A manutenção do comunismo
Este regime estranho, que conjugava os ideais marxistas com uma estranha política de mercado se apresentava, pois, como uma contradição - perfeitamente concebível para os chineses, mas incompreensível para os ideólogos marxistas ocidentais, cuja dialética não alcançava os sistemas de pensamento chineses.

Tais contradições permitiram ao comunismo chinês sobreviver, enquanto a tradição pró soviética ruiu. Estagnados pelas suas próprias burocracias, o mundo socialista ocidental não soube se reformular, enquanto a China já o vinha fazendo há alguns anos.

O que ocorreu na praça da paz celestial foi, aos olhos da historia chinesa, um mero acidente. O número de estudantes que pediam democracia era ínfimo perto da realidade da população chinesa; mais perigosos do que eles eram as forças conservadoras, reduzidas mas ainda agressivas, que pediam um retorno do maoísmo reacionário como forma de resolver estas tensões. Deng escolheu sua própria via, e reprimiu ambos de uma vez só. Os estudantes apareceram diante das câmeras sendo espancados, e os expurgos dos conservadores, no partido, foram feitos à surdina. Em poucos dias, Deng restaurou a ordem e criou a China de hoje.

E que comunismo é esse?
A China de hoje se inspira nas teorias do passado, e age com o pragmatismo realista de sua filosofia própria. A busca da eficácia é o fundamental; o regime se estrutura em torno de uma burocracia que se organiza ao antigo modo comunista, mas que já aceita as exigências do jogo capitalista internacional. A China de hoje está organizada segundo seus critérios milenares, e o que se passou com o comunismo maoísta se parece muito com uma reprodução do quadro existente na época da reunificação de Qin. Mao provavelmente esperava consertar as falhas de Qin, mas cometeu exatamente vários de seus erros; do mesmo modo, Deng aceitou muito do que havia sido construído anteriormente, mas suavizou os aspectos mais duros do regime, deu impulso à liberdade de trabalho (não tanto individual, mas talvez os chineses não façam muita distinção entre as duas) e tornou a China uma potência, tal como fez a dinastia Han, depois de Qin.
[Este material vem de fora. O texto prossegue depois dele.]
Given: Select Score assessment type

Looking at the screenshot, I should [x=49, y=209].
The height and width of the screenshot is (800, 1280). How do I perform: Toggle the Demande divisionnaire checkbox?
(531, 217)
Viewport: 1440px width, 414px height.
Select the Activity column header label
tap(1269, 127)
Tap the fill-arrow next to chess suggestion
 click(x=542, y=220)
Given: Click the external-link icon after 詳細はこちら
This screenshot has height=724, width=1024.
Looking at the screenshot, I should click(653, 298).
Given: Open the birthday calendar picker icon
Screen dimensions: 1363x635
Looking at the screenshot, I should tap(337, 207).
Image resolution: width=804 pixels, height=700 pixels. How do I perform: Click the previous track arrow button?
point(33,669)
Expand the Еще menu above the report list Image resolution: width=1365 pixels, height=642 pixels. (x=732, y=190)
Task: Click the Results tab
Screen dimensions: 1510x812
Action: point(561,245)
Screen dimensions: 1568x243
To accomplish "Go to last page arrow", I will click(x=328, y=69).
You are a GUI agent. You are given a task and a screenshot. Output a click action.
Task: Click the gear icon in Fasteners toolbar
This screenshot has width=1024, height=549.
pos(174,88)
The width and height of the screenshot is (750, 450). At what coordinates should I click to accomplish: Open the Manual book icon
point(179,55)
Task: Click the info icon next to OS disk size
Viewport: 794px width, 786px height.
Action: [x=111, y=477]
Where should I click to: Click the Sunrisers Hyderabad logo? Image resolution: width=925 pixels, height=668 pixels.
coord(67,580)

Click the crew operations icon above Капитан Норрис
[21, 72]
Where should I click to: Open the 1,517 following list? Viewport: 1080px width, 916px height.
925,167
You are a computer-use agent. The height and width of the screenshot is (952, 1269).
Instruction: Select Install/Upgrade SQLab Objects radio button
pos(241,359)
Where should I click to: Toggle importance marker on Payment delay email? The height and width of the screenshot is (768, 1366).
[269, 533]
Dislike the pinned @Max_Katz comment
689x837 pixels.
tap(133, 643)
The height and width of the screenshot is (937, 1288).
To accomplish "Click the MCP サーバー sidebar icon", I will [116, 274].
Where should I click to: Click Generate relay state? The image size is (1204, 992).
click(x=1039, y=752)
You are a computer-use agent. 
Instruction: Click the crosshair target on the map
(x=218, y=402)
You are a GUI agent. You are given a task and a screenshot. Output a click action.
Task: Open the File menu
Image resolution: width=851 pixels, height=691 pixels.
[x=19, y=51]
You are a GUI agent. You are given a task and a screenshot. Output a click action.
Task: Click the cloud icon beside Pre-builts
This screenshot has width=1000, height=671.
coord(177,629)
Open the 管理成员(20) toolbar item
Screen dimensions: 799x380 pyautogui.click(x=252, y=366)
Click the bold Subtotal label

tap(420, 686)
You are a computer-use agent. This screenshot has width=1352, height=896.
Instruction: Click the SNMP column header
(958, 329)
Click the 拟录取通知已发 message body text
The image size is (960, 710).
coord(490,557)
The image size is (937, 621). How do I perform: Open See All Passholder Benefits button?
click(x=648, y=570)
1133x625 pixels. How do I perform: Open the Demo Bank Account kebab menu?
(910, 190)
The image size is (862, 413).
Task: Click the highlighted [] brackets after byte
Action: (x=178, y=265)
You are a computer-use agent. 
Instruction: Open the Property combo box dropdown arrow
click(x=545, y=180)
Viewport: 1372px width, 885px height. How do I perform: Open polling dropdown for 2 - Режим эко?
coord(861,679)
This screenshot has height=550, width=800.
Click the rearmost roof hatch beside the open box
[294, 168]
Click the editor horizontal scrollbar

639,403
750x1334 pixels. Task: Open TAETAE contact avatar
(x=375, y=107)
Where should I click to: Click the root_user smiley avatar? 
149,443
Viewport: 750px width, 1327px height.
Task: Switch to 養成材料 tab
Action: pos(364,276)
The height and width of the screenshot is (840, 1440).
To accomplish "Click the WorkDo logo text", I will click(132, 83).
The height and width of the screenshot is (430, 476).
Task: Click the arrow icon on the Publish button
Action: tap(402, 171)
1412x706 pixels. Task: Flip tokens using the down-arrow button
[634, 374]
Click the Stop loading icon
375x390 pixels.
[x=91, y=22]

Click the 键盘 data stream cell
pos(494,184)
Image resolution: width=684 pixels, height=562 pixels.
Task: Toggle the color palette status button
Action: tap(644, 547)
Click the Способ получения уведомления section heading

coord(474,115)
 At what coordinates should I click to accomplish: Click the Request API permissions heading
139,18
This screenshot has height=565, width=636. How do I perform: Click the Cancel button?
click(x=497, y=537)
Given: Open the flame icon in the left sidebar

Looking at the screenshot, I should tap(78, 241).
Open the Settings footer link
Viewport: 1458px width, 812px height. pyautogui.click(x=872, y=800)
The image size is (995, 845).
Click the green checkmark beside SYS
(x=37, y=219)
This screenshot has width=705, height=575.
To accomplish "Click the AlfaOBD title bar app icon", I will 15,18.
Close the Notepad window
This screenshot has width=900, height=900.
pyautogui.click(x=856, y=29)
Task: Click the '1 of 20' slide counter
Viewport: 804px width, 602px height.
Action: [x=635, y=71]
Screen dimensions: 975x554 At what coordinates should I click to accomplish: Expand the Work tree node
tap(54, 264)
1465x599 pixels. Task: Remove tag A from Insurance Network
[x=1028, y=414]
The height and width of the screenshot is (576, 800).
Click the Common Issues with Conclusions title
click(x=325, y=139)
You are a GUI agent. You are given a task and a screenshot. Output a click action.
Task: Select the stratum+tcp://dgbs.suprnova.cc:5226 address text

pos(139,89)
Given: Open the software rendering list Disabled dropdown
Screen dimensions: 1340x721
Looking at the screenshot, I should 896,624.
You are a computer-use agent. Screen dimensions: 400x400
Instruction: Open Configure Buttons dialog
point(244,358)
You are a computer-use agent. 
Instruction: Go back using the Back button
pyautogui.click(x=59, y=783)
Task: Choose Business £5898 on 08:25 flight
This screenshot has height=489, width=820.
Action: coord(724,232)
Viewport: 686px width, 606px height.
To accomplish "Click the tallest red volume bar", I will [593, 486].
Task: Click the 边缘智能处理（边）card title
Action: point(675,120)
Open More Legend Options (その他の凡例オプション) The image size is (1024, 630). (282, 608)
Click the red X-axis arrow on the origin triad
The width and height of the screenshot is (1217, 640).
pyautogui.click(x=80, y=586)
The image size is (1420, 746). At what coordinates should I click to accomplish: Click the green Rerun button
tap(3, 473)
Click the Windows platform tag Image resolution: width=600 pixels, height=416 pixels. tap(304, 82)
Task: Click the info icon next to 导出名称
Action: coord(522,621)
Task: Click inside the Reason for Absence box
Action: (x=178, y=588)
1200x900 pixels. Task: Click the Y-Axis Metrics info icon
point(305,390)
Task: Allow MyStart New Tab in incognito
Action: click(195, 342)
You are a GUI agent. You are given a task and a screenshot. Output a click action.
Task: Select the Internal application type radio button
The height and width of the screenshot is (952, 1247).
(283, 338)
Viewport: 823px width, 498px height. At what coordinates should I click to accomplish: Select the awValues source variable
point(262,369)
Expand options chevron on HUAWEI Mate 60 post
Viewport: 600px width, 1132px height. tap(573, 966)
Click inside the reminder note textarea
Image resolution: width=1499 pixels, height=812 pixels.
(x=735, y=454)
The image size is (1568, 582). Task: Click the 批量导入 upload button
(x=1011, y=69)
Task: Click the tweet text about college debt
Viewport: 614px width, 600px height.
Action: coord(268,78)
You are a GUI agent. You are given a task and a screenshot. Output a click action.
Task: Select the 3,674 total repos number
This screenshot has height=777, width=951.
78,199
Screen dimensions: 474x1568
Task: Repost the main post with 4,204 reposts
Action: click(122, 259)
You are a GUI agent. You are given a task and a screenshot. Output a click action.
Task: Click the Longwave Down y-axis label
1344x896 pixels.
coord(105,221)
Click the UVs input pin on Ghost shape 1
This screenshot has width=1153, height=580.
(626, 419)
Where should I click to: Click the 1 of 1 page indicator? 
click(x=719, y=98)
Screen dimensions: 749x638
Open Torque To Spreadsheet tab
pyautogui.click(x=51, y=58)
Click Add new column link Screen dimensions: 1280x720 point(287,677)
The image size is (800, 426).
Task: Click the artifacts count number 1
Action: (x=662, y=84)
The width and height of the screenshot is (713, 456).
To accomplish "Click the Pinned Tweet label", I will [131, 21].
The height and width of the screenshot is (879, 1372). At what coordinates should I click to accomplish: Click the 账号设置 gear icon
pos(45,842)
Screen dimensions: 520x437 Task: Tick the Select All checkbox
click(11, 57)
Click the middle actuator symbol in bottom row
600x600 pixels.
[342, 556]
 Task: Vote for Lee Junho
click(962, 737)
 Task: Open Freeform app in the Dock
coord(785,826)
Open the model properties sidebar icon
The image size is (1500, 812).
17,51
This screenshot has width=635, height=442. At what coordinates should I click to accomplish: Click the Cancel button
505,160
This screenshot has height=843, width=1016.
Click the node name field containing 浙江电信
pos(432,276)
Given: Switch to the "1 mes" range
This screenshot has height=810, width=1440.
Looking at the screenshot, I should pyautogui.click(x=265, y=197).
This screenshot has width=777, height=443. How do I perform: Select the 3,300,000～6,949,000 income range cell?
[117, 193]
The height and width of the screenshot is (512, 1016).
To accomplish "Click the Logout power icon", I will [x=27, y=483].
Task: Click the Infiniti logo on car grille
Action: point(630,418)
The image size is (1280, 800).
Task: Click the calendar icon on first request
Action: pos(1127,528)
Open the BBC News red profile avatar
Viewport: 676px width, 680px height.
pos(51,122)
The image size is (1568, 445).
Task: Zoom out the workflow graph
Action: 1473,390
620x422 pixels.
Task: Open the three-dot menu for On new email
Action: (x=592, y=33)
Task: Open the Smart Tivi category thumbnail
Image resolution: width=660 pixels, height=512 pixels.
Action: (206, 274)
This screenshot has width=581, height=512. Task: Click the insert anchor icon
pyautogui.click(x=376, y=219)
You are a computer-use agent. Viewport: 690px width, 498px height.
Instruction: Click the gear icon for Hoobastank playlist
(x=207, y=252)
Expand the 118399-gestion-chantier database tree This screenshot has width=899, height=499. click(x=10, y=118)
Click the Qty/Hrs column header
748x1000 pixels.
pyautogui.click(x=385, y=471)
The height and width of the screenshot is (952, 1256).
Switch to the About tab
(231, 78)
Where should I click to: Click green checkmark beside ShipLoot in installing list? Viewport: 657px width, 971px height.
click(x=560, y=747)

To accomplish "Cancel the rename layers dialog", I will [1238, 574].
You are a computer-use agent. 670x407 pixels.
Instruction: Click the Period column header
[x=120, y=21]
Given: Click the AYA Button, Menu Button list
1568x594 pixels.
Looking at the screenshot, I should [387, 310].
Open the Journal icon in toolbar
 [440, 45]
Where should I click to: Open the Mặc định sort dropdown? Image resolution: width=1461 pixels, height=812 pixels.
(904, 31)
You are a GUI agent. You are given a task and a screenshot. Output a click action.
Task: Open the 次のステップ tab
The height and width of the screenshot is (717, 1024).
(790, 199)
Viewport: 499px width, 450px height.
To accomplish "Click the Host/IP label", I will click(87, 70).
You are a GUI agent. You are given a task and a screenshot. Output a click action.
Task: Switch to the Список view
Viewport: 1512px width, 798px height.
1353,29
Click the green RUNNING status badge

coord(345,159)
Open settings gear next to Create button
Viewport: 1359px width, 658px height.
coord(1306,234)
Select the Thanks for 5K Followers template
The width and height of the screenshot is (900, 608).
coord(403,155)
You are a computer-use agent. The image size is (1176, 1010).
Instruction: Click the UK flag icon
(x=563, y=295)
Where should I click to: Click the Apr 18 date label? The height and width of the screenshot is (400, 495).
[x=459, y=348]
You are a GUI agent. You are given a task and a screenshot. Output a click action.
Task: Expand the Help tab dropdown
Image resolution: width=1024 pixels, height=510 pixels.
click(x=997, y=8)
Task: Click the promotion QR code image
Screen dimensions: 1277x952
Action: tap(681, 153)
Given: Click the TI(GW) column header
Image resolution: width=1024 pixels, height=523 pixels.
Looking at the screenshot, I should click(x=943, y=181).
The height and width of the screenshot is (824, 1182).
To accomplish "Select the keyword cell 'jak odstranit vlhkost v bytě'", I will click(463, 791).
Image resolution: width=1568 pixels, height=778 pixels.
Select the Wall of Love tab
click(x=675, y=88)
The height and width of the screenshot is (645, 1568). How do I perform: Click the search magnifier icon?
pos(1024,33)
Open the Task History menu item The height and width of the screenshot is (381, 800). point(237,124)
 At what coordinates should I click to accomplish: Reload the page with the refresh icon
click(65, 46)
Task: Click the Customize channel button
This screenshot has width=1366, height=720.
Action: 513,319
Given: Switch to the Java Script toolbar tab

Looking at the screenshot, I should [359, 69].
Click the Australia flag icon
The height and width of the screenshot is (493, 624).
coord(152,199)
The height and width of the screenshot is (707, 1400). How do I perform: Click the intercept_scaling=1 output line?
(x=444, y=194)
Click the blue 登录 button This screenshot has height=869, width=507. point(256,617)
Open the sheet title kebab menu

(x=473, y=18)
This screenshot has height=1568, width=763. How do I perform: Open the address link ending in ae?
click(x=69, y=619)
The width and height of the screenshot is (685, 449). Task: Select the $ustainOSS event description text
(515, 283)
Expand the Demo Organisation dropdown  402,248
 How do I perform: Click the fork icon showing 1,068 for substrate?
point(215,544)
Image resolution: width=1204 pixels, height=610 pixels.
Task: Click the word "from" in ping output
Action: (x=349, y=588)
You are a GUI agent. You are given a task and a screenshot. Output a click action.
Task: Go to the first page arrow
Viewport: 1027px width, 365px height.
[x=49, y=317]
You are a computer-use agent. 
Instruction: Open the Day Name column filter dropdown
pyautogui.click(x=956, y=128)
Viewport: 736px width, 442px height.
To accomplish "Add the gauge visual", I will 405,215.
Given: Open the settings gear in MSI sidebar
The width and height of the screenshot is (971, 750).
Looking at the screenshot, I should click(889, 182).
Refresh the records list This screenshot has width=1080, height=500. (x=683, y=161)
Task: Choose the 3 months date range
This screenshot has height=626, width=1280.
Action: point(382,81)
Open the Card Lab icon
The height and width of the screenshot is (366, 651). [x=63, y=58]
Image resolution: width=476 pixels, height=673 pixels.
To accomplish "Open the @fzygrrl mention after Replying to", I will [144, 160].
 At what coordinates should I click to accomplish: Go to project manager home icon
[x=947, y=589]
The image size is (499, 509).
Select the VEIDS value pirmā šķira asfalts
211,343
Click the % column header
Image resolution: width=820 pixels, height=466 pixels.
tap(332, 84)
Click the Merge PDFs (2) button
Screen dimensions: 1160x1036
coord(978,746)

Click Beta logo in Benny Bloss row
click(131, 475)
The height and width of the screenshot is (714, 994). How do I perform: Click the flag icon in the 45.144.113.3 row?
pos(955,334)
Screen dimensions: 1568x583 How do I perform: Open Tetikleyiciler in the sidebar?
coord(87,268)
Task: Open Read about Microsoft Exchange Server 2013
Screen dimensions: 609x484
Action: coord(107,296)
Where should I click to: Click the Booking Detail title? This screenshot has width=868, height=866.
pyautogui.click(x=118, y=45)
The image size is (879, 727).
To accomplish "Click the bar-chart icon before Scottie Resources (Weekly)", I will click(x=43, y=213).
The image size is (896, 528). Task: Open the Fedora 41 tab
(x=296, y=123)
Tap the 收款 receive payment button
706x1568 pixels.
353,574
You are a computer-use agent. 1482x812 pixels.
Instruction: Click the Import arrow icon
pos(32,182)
Esta avaliação, baseada em analogias, pode ser entendia por um ocidental como uma forçar uma relação inexistente, mas ela é absolutamente palpável e coerente dentro do senso de história tradicional chinesa. Que se veja a reabilitação de Confúcio, em tempos recentes. O comunismo chinês de hoje é, portanto, um nome para disfarçar o verdadeiro senso chinês de civilização; pode-se duvidar seriamente que o império volte, mas o que significa atualmente para os chineses as idéias de "república, comunismo, e democracia" é, basicamente, uma coisa só: o desejo de uma ordem cósmica e universal que permita aos seres se harmonizarem, produzirem e florescerem.

obs: muitas pessoas gostam de criticar os chineses por sua aparente selvageria, sendo porque comem de tudo, seja porque fuzilam pessoas em estádios, porque abandonam crianças nas ruas ou porque os pobres estão desprotegidos pelo Estado. Não me atreveria a duvidar que essas coisas acontecem por lá: apenas, e volto a insistir, leiam as noticias dos jornais sobre o nosso próprio cotidiano. Para além da intenção, sempre existente nos meios midiáticos, de apresentar uma postura ideológica (pró ou contra o mundo asiático) velada pelas "denúncias" sobre um regime, o fato é que temos as mesmas mazelas aqui ou nos EUA. Aliás, não são raras as pessoas que defendem a pena de morte no Brasil, o que ocorre tanto na China como nos EUA também... Lembrem-se as olimpíadas de 2008, quando alguns comentaristas esportivos disseram que os atletas chineses foram treinados a exaustão, impiedosamente, para ganhar as medalhas olímpicas. Mas existe outra forma de fazê-lo? Tudo, obviamente, é uma questão de ponto de vista, que pode ser separada entre os bem informados e os mal informados... E a compreensão da China exige, indiscutivelmente, uma boa dose de estudo, profundeza de raciocínio e compreensão, sem o que as opiniões recebidas – e emitidas -, não formarão mais que um quadro de incoerências.